生きることには悩みがつきものだという言い方に異論はないでしょうが、だからといって「人生の最終解決はこれだ」と言われて納得できる人もいないでしょう。かく生きるべし、それ以外は認めないなどと、はじめから答えがわかっている人生ほど窮屈なものはありません。同じように、課題がすべて取り除かれてしまった社会は、文学作品ではしばしばディストピアとして描かれてきました。課題を解決するというのは、「問題を取り除く」だけではないということです。そこには、「問題との付き合い方を考える」という側面が必ず含まれています。そしてそれは、人間と社会のあり方を考えてきた人文学的な知そのものだといえるでしょう。

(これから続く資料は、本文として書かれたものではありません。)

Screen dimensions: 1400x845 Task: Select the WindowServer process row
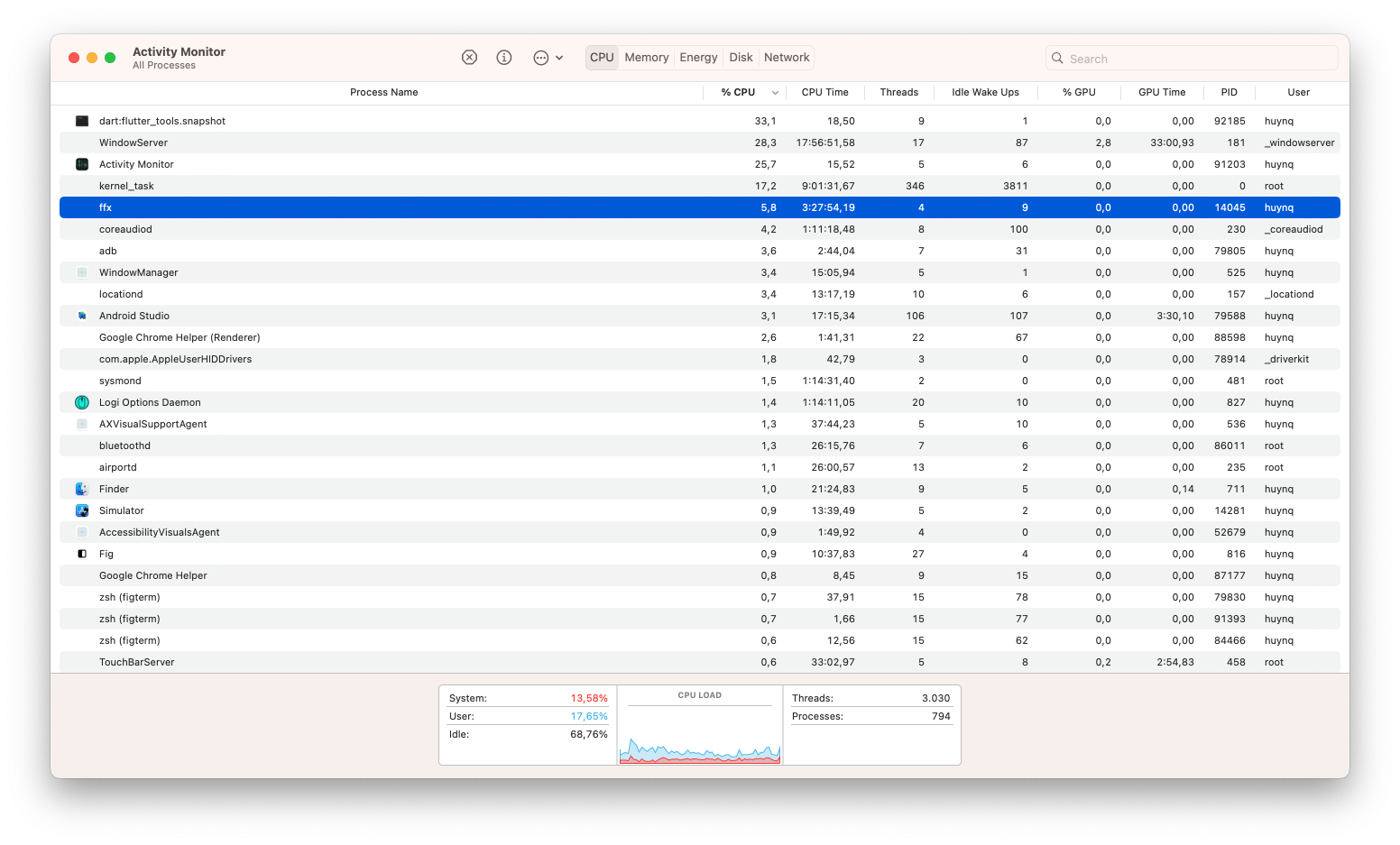[361, 142]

基幹プロジェクト「社会課題を解決するためのコミュニケーション能力の開発」では、さまざまな専門の研究者が集まり、それぞれの立場からみえている社会課題の整理と、その解決に必要なこれからの教育研究体制の構築を進めていきます。ここで紹介したようなプロジェクトを、学外の協力者とともに、より広範囲のテーマへと展開し、教育、研究、そして地域社会を有機的につなぐ仕組みができればと思います。

課題のもうひとつの姿

ところで、今回の授業に協力いただいた地元の方から、後日、近くの山で捕れた猪肉を譲っていただきました。その肉は、大学院プログラムの忘年会で自家製牡丹鍋となり、おかげでその場にいたスタッフと楽しい時間を過ごすことができました。授業のなかでは「害獣」であった動物はこのとき、私たちの胃袋にとって、あるいは忘年会という現代の儀礼の場にとって、欠かすことのできない貴重な贈り物に姿を変えたわけです。スーパーでみかける精肉との違いを味わい、ジビエの安全性や規制について熱く語り、これもまた動物と人間との関わりをめぐる一つの課題であることを文字通り噛みしめることになりました。
残念だったのは、授業期間がすでに終わっていたこともあり、2ヶ月間イノシシの被害について考え続けた学生たちの胃袋にまで料理が届かなかったということです。この問題は、また別の機会に検討が必要になりそうです。